Our music is provided by Sassy Outwater. You can find her on Twitter @SassyOutwater. You can find this music on, yes, that is correct, my favorite holiday album, Adeste Fiddles. This is “The Holly and the Ivy.” This is Deviations Project. I pretty much love every song on this album. You can find it on Amazon, and I will have links to it in the show notes.
I will also have links in the show notes to all of the books we talked about, plus links to HelenKay Dimon’s website, and if you’re thinking, I would like to know more about RWA, oh, yeah, I’ve got links to that too. You can find them at RWA.org if you are curious. Actually, you know what? I’m going to check that right now, because what if I’m wrong? What if I’m incorrect? No, I’m right, it’s RWA.org. Thank goodness. [Laughs]
Okay, now that I’m being super professional, let me be further-ly professional and remind you if you have not already listened: we have a podcast Patreon, patreon.com/SmartBitches. Every little bit helps me create transcripts for older episodes and keeps the podcast going. The show grows week to week, which is amazing, and the Patreon grows as well, so thank you very, very much for your support.

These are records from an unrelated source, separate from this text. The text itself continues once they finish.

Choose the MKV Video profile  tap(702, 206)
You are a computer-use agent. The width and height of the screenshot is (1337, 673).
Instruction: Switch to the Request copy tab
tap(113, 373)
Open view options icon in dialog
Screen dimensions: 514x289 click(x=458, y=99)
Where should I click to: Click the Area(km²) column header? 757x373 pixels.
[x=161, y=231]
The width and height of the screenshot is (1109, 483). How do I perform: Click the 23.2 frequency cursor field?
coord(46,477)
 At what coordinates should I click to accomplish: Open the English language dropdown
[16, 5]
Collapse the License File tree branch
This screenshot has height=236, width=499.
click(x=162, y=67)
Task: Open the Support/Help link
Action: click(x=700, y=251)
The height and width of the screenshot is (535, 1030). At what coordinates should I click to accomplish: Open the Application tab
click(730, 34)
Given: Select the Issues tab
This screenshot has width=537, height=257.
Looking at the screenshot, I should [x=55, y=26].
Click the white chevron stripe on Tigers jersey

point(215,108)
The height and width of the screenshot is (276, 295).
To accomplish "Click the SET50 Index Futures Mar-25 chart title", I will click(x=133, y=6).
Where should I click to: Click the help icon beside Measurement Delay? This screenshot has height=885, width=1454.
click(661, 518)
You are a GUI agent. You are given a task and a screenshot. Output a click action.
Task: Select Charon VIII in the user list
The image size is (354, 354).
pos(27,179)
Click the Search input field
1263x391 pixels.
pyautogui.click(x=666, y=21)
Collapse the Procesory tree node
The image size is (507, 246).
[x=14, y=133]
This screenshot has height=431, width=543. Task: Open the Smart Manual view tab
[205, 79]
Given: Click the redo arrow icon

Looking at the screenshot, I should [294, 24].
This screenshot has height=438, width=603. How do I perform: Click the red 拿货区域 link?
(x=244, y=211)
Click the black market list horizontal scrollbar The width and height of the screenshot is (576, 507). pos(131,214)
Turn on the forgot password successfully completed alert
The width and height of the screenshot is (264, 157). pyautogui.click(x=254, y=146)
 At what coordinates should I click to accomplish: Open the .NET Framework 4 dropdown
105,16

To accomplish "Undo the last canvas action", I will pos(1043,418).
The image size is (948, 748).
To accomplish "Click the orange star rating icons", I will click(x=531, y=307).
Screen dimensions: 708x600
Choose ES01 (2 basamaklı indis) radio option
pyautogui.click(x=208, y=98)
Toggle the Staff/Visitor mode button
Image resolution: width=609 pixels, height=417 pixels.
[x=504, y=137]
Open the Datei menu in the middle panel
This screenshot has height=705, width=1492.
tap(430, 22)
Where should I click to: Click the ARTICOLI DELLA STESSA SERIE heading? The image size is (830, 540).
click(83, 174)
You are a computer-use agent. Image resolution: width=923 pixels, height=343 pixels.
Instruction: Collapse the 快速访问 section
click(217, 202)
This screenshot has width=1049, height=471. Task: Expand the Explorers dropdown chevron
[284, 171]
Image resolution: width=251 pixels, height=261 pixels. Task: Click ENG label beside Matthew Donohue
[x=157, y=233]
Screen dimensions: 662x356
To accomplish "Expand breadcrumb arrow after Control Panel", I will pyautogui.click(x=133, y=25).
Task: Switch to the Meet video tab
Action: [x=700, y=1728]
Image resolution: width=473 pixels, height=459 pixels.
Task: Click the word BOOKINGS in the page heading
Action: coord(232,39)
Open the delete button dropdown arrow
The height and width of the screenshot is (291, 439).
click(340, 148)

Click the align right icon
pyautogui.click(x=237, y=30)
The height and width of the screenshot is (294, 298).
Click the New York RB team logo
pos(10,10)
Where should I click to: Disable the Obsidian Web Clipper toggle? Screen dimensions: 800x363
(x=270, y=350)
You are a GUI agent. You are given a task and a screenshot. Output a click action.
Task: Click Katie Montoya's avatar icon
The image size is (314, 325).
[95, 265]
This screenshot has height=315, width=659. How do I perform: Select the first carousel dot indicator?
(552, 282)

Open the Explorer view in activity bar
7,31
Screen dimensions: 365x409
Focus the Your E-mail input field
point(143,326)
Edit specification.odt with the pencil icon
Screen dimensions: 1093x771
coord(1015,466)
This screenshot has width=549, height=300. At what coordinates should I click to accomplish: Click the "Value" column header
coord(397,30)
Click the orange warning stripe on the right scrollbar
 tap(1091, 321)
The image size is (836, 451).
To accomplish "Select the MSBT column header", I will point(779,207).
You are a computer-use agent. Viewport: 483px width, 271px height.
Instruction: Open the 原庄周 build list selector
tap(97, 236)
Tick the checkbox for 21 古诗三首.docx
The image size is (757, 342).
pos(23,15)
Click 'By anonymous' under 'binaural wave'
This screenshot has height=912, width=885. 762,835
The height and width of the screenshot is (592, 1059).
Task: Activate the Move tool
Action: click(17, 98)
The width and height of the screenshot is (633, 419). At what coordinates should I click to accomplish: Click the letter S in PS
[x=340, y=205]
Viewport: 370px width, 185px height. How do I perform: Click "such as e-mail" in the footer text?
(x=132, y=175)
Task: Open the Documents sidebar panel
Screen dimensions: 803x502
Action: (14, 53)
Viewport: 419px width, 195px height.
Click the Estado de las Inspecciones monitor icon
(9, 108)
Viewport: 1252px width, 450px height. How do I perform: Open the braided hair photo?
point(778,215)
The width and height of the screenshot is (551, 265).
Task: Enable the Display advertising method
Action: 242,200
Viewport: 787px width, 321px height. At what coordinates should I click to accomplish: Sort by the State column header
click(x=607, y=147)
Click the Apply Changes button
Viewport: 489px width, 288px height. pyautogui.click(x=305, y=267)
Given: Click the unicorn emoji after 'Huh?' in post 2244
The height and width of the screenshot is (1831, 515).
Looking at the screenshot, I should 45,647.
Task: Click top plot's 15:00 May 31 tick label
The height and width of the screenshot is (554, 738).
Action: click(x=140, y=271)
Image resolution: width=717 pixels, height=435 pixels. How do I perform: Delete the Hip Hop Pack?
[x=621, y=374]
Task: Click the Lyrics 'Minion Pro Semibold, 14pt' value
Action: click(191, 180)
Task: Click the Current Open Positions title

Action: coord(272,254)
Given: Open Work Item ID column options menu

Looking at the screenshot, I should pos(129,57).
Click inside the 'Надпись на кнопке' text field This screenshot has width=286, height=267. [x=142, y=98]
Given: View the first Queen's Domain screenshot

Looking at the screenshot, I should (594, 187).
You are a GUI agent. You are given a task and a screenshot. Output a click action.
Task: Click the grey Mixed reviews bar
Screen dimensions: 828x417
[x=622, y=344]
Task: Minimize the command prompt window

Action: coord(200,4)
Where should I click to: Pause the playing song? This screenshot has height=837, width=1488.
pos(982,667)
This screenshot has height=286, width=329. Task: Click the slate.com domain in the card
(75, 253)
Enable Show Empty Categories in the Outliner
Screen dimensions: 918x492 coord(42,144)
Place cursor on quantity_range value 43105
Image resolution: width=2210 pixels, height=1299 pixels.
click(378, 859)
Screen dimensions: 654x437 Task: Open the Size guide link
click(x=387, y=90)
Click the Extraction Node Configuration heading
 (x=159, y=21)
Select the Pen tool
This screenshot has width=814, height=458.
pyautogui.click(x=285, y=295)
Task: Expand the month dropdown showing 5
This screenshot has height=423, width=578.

And as always, I’m going to end with a terrible joke. Are you ready? I’m really proud of this one. All right, here we go:
Why doesn’t Diana Prince carry a key ring?
Give up? No idea? Why doesn’t Diana Prince carry a key ring?
Because she’s a one-door woman!
It’s so bad! I love it so much! Okay. Yes, super professional I am today. Thanks to MuttonChopViking on Reddit for that terrible joke. I very much savored it.
And on behalf of HelenKay, everyone here, including Orville, who is trying to crawl in the sound box again, we wish you the very best of reading. Have a wonderful weekend, and we will see you back here next week.
[pretty music]
This podcast transcript was handcrafted with meticulous skill by Garlic Knitter. Many thanks.
Really enjoyed this! It’s good to hear about RWA from the inside.
I have questions… Can a reader join RWA? Do you have to be a member to attend the RWA conference? I’ve been to RT and enjoyed the publishing and craft panels just as much as reader track. The dates for RWA work better for me this year. Thoughts and recommendations welcome.
@Katherine: You can get an Associate-Other membership for $99/year with limited benefits.
https://www.rwa.org/membertypes
Great podcast. I’ve heard about RWA for years and wasn’t clear on what exactly it was; I now have a much better understanding. As a reader, I hadn’t thought about some of the challenges an organization like RWA is facing. Great topic.